◆ Your goal
Lines from the one containing "Для брендов (413, 2127)" through the last line of the data are to be repeated word for word, both ends included.

◆ Data supplied
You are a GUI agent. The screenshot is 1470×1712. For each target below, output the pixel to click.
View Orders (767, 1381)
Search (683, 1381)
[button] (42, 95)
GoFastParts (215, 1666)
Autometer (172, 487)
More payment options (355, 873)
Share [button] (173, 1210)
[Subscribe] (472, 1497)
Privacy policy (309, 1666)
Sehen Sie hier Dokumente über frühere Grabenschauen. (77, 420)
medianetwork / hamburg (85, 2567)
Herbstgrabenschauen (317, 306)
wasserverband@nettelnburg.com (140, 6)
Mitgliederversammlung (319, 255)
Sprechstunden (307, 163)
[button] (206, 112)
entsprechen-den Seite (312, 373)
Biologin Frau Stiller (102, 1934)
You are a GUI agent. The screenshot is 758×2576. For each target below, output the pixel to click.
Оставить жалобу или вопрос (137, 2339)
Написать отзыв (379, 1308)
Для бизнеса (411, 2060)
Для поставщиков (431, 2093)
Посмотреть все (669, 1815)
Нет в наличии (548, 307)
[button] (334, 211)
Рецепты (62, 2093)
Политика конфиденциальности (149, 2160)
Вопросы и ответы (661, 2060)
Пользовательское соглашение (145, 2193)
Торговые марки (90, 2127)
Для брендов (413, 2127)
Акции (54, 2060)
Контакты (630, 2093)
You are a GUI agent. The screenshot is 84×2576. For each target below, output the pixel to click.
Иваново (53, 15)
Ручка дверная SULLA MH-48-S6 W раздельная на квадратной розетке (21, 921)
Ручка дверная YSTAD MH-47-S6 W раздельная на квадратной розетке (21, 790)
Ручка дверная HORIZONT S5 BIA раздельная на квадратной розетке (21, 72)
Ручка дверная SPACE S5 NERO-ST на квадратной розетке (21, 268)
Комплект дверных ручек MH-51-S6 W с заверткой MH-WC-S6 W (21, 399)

◆ Answer to this problem
Для брендов (413, 2127)
Акции (54, 2060)
Контакты (630, 2093)
You are a GUI agent. The screenshot is 84×2576. For each target below, output the pixel to click.
Иваново (53, 15)
Ручка дверная SULLA MH-48-S6 W раздельная на квадратной розетке (21, 921)
Ручка дверная YSTAD MH-47-S6 W раздельная на квадратной розетке (21, 790)
Ручка дверная HORIZONT S5 BIA раздельная на квадратной розетке (21, 72)
Ручка дверная SPACE S5 NERO-ST на квадратной розетке (21, 268)
Комплект дверных ручек MH-51-S6 W с заверткой MH-WC-S6 W (21, 399)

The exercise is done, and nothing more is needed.